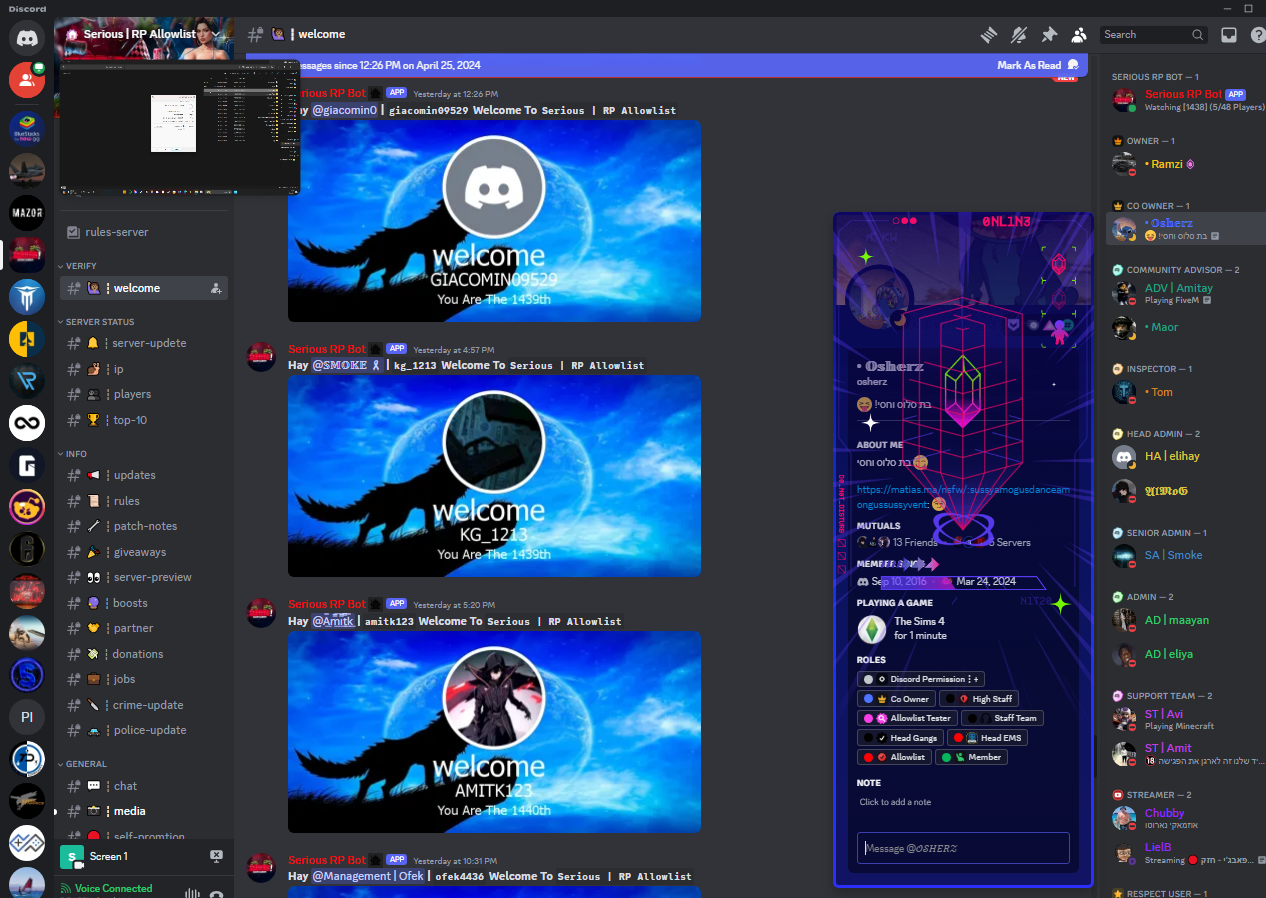Click the Message @OSHERZ input field

962,848
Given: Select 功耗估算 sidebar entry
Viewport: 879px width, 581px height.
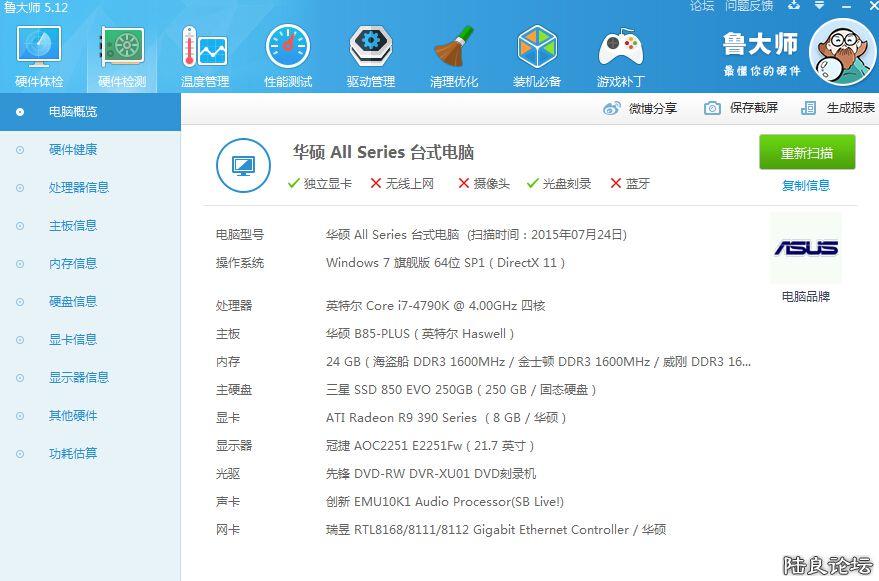Looking at the screenshot, I should click(x=73, y=454).
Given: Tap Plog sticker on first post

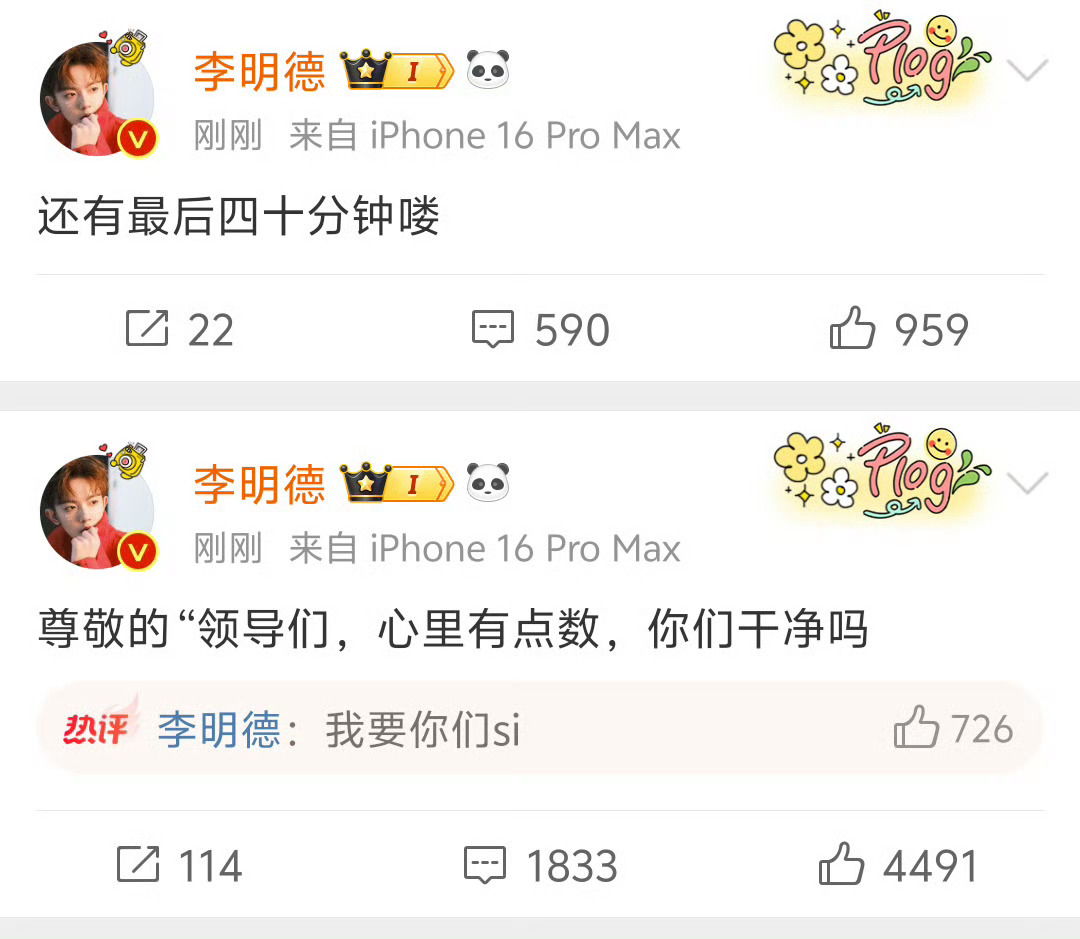Looking at the screenshot, I should (881, 60).
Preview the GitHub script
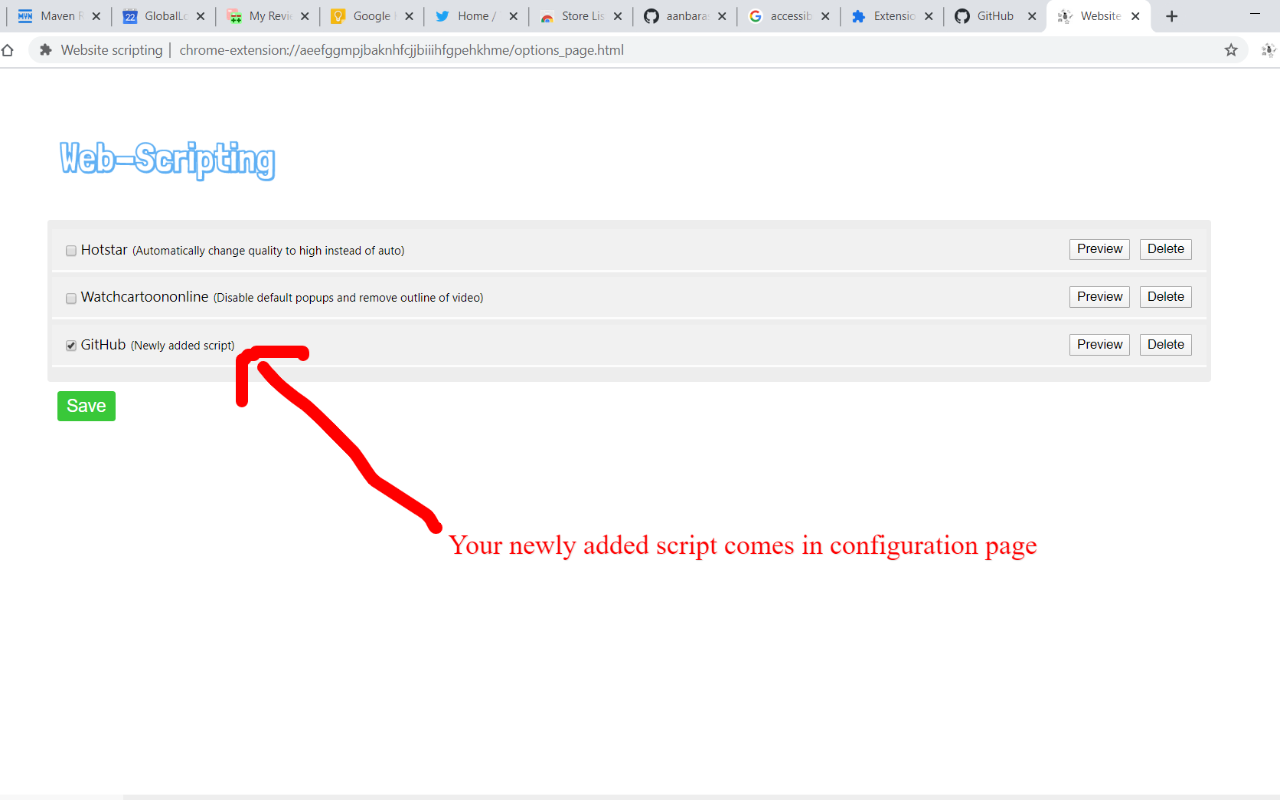 tap(1098, 344)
--- --- ---
Transcribe exactly the portion of the material above that runs from the line containing "Given: Select 功耗估算 sidebar entry" through its last line, omitting all pictures.

Given: Select 功耗估算 sidebar entry
Viewport: 879px width, 581px height.
Looking at the screenshot, I should click(x=73, y=454).
Given: Tap Plog sticker on first post

Looking at the screenshot, I should (881, 60).
Preview the GitHub script
 tap(1098, 344)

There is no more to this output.